## Work to be completed:
Write out the line with "Image resolution: width=640" and every later line through the end of the data below, exactly as given, with no pictures in the copy.

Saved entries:
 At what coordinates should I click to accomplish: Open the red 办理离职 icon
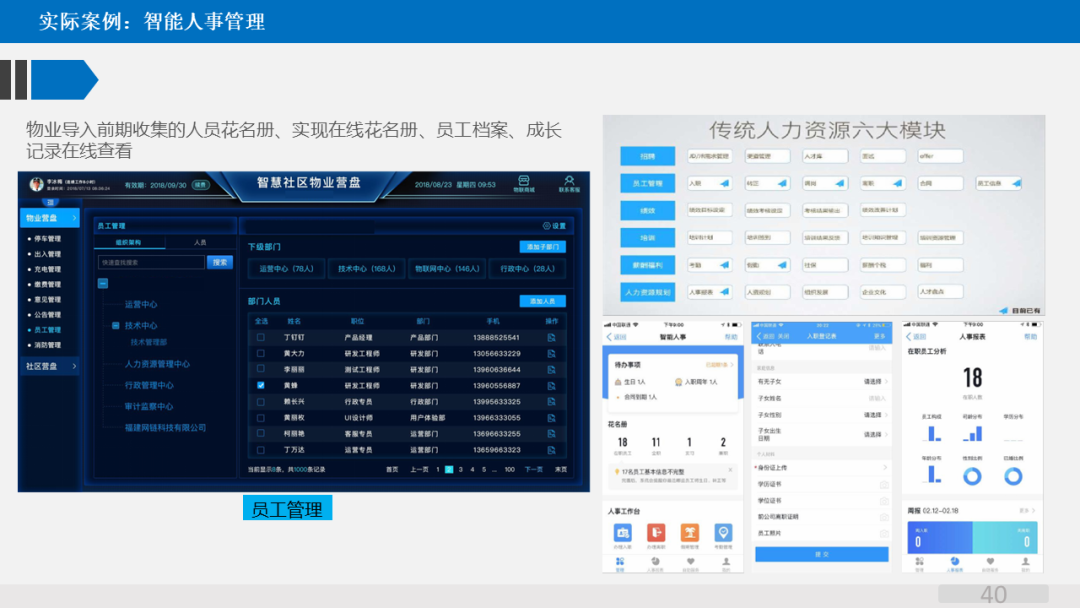click(655, 534)
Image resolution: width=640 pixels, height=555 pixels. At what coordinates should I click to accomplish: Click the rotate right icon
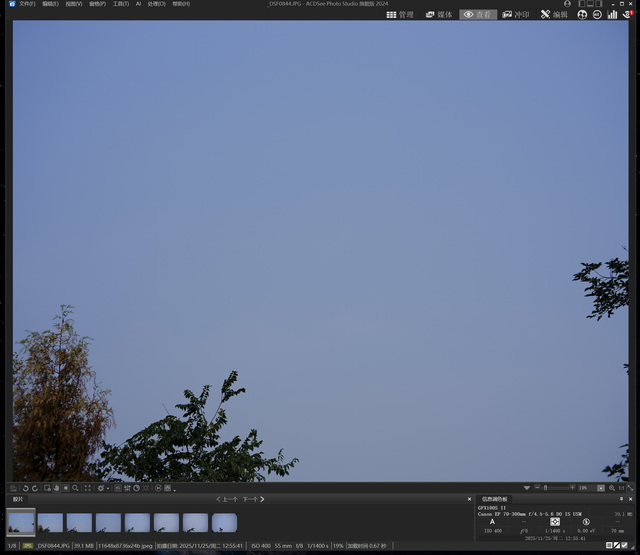34,488
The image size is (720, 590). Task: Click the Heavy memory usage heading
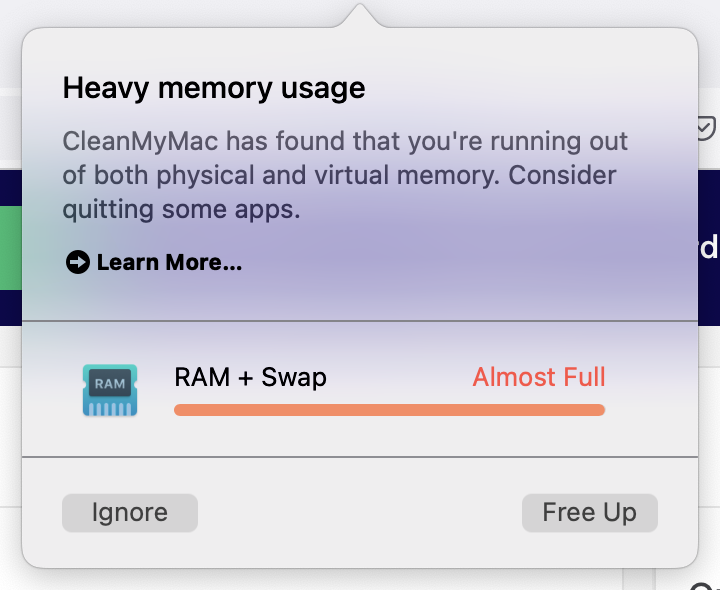pyautogui.click(x=214, y=88)
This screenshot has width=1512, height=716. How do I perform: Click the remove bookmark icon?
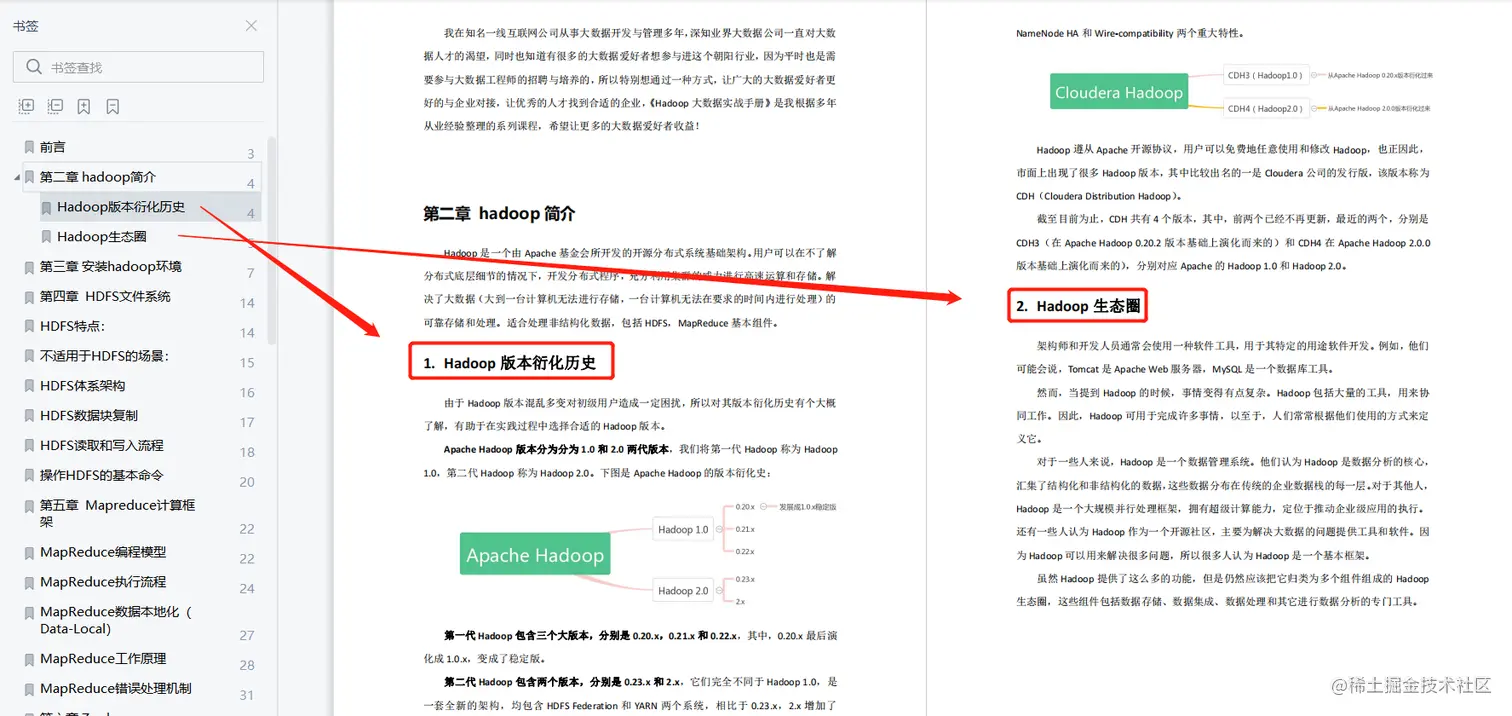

## Answer below:
Image resolution: width=640 pixels, height=555 pixels. At what coordinates should I click to accomplish: Click the rotate right icon
34,488
The image size is (720, 590). Task: Click the Heavy memory usage heading
pyautogui.click(x=214, y=88)
This screenshot has width=1512, height=716. How do I perform: Click the remove bookmark icon?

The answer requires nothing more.